A ball of mass 20 g falls from a height of 45 m. It rebounds from the ground to a height of 40 m. Calculate :

(a) initial potential energy of the ball.

(b) the speed of the ball at which it hits the ground.

(c) the loss in kinetic energy on striking the ground.

[g = 10 m s^-2]

(a) Given,

• Mass of the ball (m) = 20 g = 0.02 kg
• Initial height (h₁) = 45 m
• Final height (h₂) = 40 m
• g = 10 m s^-2

(a) Initial potential energy of the ball is given by,

PE = mgh₁
= 0.02 x 10 x 45
= 9 J

So, the initial potential energy is 9 J.

(b) Due to law of conservation of mechanical energy, just before hitting the ground, the initial potential energy converts into kinetic energy.

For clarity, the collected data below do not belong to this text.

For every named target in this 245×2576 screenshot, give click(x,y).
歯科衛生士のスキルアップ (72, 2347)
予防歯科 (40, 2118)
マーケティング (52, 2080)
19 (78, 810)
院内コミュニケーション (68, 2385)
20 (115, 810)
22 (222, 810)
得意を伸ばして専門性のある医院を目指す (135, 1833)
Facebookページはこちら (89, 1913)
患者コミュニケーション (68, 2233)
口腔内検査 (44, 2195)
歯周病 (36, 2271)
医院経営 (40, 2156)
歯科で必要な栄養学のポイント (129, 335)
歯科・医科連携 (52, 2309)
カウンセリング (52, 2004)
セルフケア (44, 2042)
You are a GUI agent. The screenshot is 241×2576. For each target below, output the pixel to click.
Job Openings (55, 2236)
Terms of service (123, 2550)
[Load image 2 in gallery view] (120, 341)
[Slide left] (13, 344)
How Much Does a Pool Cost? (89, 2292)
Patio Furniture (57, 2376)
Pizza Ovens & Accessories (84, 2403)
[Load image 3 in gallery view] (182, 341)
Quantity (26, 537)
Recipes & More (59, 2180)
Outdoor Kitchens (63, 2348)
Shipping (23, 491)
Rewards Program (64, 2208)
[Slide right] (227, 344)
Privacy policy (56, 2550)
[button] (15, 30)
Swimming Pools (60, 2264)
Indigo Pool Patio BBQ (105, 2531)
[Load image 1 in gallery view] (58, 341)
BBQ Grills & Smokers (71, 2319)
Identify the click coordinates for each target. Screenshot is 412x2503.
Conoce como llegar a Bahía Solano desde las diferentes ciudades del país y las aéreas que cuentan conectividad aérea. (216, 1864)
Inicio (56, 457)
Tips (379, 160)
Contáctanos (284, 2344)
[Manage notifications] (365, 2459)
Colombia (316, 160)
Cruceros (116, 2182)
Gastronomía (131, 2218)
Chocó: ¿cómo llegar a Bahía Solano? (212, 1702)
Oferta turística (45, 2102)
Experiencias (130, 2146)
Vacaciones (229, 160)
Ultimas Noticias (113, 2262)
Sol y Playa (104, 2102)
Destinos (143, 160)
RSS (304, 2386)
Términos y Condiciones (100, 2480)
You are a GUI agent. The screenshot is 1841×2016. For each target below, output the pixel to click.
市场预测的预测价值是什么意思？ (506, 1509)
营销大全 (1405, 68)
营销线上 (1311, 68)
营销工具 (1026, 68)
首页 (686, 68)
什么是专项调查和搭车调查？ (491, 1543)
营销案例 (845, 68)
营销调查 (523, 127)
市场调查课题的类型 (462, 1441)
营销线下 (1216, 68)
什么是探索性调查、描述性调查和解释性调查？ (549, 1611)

Let speed of the ball be v.

So,

$\text {Kinetic energy} = 9 \\[1em] \Rightarrow \dfrac{1}{2} \text {mv}^2 = 9 \\[1em] \Rightarrow \dfrac{1}{2} \times 0.02\times \text {v}^2 = 9 \\[1em] \Rightarrow 0.01\times \text {v}^2 = 9 \\[1em] \Rightarrow \text {v}^2 = \dfrac{9}{0.01} \\[1em] \Rightarrow \text {v}^2 = 900 \\[1em] \Rightarrow \text {v} = \sqrt {900} \\[1em] \Rightarrow \text {v} = 30 \text { m s}^{-1}$

So, the speed of the ball on hitting the ground = 30 m s^-1.

(c) Final kinetic energy after rebound is equal to potential energy at 40 m which is given by,

Final kinetic energy = mgh₂
= 0.02 x 10 x 40
= 8 J

Loss in KE = Initial kinetic energy - Final kinetic energy = 9 − 8 = 1 J

So, the loss in kinetic energy = 1 J.